Threatened by homogeneity, PC gaming needs proprietary engines more than ever

- Phil Iwaniuk

Audio engineers will tell you a piece of music has 'that Pro Tools sound'. The track sounds cleaner, glossier, but overly digitized and brimming with artifice, they'll say, as you nod politely before being handed your change at the bar, putting a hand on their shoulder, and giving them an 'enjoy your night, pal' before walking off.

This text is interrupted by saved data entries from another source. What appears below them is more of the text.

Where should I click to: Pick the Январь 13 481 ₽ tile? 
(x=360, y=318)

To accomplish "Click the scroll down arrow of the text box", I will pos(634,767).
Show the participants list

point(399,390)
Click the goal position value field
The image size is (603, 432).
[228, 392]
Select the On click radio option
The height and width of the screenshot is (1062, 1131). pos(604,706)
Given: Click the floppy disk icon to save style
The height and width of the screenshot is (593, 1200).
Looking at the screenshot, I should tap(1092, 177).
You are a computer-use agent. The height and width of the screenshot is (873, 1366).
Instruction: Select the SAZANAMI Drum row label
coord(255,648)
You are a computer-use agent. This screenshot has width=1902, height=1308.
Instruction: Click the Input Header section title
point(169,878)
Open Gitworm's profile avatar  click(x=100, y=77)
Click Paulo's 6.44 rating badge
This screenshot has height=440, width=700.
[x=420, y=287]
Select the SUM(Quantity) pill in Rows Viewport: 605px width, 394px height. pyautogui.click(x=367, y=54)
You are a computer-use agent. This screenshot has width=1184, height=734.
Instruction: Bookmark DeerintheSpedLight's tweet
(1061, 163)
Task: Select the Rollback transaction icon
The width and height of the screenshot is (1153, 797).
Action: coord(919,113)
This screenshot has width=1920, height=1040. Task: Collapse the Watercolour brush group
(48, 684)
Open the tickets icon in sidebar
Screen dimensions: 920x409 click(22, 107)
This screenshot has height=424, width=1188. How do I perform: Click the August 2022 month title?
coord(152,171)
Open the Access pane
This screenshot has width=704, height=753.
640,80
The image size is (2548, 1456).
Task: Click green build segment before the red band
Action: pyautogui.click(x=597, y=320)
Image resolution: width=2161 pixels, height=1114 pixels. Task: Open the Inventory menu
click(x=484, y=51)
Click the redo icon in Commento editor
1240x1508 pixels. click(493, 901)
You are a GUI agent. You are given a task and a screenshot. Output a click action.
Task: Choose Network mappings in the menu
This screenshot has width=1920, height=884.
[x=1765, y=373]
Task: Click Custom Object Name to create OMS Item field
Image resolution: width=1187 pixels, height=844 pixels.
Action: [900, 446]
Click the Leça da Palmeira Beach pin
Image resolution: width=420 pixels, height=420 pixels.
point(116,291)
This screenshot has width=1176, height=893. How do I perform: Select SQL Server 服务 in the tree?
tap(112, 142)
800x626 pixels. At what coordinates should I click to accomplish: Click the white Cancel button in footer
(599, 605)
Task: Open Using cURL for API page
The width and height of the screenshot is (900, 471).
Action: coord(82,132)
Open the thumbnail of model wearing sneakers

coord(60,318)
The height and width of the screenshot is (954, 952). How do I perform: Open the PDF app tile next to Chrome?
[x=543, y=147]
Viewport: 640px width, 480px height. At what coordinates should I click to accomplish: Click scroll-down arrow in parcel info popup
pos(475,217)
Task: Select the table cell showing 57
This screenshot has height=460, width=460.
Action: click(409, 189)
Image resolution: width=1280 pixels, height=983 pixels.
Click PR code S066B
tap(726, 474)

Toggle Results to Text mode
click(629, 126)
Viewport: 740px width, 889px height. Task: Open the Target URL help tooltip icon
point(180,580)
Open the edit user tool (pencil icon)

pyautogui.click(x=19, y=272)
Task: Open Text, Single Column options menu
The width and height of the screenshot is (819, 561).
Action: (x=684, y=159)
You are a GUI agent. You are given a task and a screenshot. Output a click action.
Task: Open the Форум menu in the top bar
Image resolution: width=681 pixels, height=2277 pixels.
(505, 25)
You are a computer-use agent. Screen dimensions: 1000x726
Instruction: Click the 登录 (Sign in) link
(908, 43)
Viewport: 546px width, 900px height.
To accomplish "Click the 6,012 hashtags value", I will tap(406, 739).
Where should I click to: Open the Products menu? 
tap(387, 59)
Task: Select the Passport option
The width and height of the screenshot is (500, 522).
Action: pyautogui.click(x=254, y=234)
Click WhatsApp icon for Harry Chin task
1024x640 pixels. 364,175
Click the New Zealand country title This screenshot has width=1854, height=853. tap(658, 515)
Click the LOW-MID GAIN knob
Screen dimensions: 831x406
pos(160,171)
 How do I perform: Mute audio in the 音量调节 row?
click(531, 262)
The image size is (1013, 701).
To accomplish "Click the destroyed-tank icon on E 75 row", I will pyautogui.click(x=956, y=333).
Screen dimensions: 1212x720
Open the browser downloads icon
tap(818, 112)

In a similar way, PC gamers have all become accustomed to 'that Unreal Engine look'. You know the one. Really blurry textures for a half-second when your save game first loads. A faint plasticky look to every surface. More bloom than a garden center. There are specific reasons UE games tend to look a certain way, like the material defaults that many developers don't change, and the multiplicative lighting solver that illuminates spaces in a distinctive way. The summation of those components, the recognizable look, used to be a fun little quirk, something you'd observe to yourself in the warmup phase of an Unreal Tournament match, or a massive gunfight that made you feel all clever in BioShock.

But somewhere along the way, as Unreal Engine's industry position changed from an option to the option, the quirk became a problem. Although it's not the case, it feels like every game we play was made on either Unreal Engine 4 or, in the most exotic cases, Unreal Engine 5. 'That Unreal Engine look' has started to become 'that videogame look'.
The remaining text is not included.